I keep getting the impression you get bogged down because you try to write from tropes rather than think about telling a story
One of the many reasons why I need to stop going on TV Tropes. Nowadays, most of my time spent on there is looking at YMMV pages and stalking the forums. The TV Tropes collective has this odd absolutist mentality, where they complain about things being unrealistic no matter the context, and general consensuses are apparently literally universal. The complaining on that site that I can't do anything about stresses me out after a while. /rantble

Anyway, while I was out, I got an idea for this story: the world already "ended", and it's about to get even worse. By the end, the damage can be stopped but not undone, and the survivors are left to rebuild the world.
 
I like TVtropes as a way of finding comics, web comics and lit that have things I usually like and getting a cursory glance at what a story's about

I don't read too much into the "stories are just trope collections and that's bad" meme. All paintings are just the same colors in new combinations. Art is in taking the familiar and giving new arrangements or context to communicate your perspective on things.
 
sure, but those colors won't do any good if they're just plastered on with no shape of composition. we call that jackson pollock

you know what form of art really blows my mind though? composition. i literally just cannot understand how anyone can come up with a catchy, unique, memorable melody out of thin air. i've tried to make melodies and they're always very repetitive and simple.
 
I feel like I can come up with some decent music, but I have absolutely zero talent for taking it from my mind and putting it down onto paper. Notation is such a strange system that I just can't understand no matter how much time I spend studying it.
 
would be hard for me to imagine so. any note can be achieved from any melody by changing the key, and changing the key doesn't make that much difference in the end. but certain sounds i could totally see being hated. there are some instruments/pads/synths that i just really don't like.
 
In music most of it comes down to knowing the rules. It's similar to writing in that way, except in music following the rules has much less of a stigma attached to it. I've always gotten the impression in a lot of writing communities that studying common plot structures and trying to imitate them is frowned upon because "it's art so I can break all of the rules." But in music, the people who break the rules are making some really weird, really niche music.
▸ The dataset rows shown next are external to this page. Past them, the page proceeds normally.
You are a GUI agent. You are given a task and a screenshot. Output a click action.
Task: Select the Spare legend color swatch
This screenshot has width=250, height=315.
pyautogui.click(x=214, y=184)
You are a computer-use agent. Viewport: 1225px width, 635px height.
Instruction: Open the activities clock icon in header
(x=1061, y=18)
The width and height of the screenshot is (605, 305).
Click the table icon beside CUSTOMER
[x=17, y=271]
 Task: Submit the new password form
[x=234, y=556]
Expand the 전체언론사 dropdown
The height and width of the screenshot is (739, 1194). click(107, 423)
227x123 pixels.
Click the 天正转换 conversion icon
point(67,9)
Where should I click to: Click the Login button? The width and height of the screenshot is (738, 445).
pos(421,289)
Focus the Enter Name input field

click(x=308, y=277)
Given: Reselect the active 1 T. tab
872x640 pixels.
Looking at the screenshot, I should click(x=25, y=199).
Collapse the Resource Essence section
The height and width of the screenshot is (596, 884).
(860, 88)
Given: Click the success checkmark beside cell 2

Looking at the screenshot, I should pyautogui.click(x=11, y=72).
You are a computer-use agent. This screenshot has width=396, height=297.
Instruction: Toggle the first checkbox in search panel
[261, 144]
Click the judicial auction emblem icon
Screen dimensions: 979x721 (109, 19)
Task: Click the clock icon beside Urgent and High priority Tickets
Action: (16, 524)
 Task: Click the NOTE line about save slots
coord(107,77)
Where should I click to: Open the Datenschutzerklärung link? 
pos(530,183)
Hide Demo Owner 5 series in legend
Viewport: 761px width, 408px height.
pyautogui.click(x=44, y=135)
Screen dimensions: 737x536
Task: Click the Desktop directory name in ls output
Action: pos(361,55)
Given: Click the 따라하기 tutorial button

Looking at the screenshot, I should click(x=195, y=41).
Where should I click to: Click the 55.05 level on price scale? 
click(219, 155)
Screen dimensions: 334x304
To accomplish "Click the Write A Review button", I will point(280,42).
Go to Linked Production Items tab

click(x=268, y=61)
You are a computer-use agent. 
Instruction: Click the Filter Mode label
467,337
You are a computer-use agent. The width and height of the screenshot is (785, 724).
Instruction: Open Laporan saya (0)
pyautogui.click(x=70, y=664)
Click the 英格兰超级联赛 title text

You could argue that the people who break the rules in writing while not really knowing what they're doing (ie a lot of us here haha) are also writing some weird, niche stories, but that's another discussion entirely.

I taught myself to write music, but I also recently took some serious theory classes and to be honest, either way works. It's just that if you're teaching yourself you have to practice and experiment a lot (learning it academically is probably faster). Once you understand the concept of octaves, you realize you're basically limited to 12 notes. Once you understand keys, you realize you're actually limited to seven notes. Then you learn about chords and through either theory or experimentation you can figure out a handful of chord progressions that sound good and can be reused quite a bit. From there it's easy to improvise if you're playing an instrument, and composing is just a bit more trial and error.

Personally, I've never been a fan of writing music down using notation. I can read it just fine, but I don't have an intuitive enough understanding of music theory to write everything by hand. Usually I just improvise on the piano until I play something that sounds cool, then I go and put it in my computer via MIDI or record it on my phone it for later.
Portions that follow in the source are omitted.